··· Extrait choisi

Ce jeudi saint sera sans doute le
plus triste de mes vingt-sept ans de sacerdoce. Triste parce que marqué par la
crise que traverse l’Eglise, crise liée aux comportements déviants de certains
prêtres. Même s’ils sont peu nombreux au regard du nombre de prêtres à travers
le monde, ils sont toujours de trop et entachent sérieusement et durablement la réputation de tous les prêtres. Triste aussi parce que, pour une fois, je ne ferai pas de lavement
de pieds. Il paraît que ce n’est pas possible ici, les adultes étant peu
enclins à se laisser faire ; quant à le faire avec des enfants, la crise,
mentionnée plus haut, aura eu vite fait d’éveiller méfiance et soupçon chez certains.
J’ai donc renoncé à poser le geste, mais pas à en parler.
Je crains que ce geste, beau et
fort, n’ait jamais vraiment été compris. Déjà Jésus avait dû vaincre les
réticences de Pierre, réagissant violemment lorsque Jésus se présente devant
lui, à genoux, tablier à la ceinture, bassin et linge à la main. Tu ne me laveras pas les pieds ; non,
jamais ! S’il avait bien compris le geste, il n’a pas compris pourquoi
Jésus le posait à ce moment-là de son existence. Nous sommes à quelques heures
de son arrestation, de son jugement et de sa mort. Et c’est bien là qu’il prend
tout son sens. L’évangéliste Jean, lorsqu’il nous parle du dernier repas de Jésus,
ne le fait pas comme les autres. Il n’y a pas chez lui d’institution de l’Eucharistie ;
il n’y a pas chez lui les gestes et les paroles au sujet du pain et du vin, devenant
son Corps et son Sang livrés pour que nous ayons la vie. Il y a, chez Jean, ce
geste du lavement des pieds, l’institution de ce que l’on a appelé le sacrement
du frère qui est toujours à servir à la manière dont le Christ a servi les
hommes. La messe, c’est bien et c’est nécessaire : c’est pour cela que
nous relisons et le livre de l’Exode qui nous rappelle le sens de la Pâque
juive, et l’extrait de la première lettre de Paul aux chrétiens de Corinthe,
qui est le texte le plus ancien qui nous parle des gestes et paroles de Jésus,
au soir de sa mort, sur le pain et le vin, donnant à la Pâque juive un sens plus
fort encore. C’est toujours la fête de la libération, mais elle se fait désormais
par Jésus, l’Agneau immolé une fois pour toutes afin que tous les hommes
puissent vivre. C’est ce sacrifice que nous commémorons à chaque eucharistie,
en proclamant notre foi en Jésus, mort et ressuscité, dont nous attendons le
retour dans la gloire.

······

**Énoncé 1**
Recopiez à l'identique le passage du texte sur le jeudi saint situé entre « Ce jeudi saint » et « à en parler. », ces deux bornes comprises.
**Énoncé 2**
Dans le texte sur le jeudi saint, quel écrit est présenté comme le plus ancien à rapporter les gestes et paroles de Jésus sur le pain et le vin ?

··· Données fournies

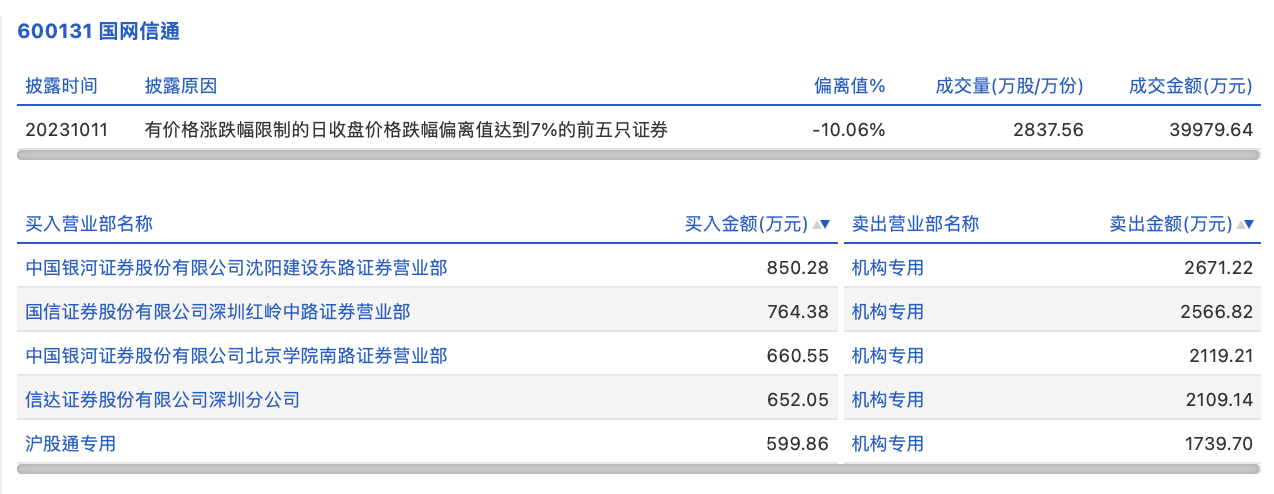Open 信达证券股份有限公司深圳分公司 link
The image size is (1274, 494).
tap(162, 400)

······

**Solution 1**
Ce jeudi saint sera sans doute le
plus triste de mes vingt-sept ans de sacerdoce. Triste parce que marqué par la
crise que traverse l’Eglise, crise liée aux comportements déviants de certains
prêtres. Même s’ils sont peu nombreux au regard du nombre de prêtres à travers
le monde, ils sont toujours de trop et entachent sérieusement et durablement la réputation de tous les prêtres. Triste aussi parce que, pour une fois, je ne ferai pas de lavement
de pieds. Il paraît que ce n’est pas possible ici, les adultes étant peu
enclins à se laisser faire ; quant à le faire avec des enfants, la crise,
mentionnée plus haut, aura eu vite fait d’éveiller méfiance et soupçon chez certains.
J’ai donc renoncé à poser le geste, mais pas à en parler.

**Solution 2**
L'extrait de la première lettre de Paul aux chrétiens de Corinthe.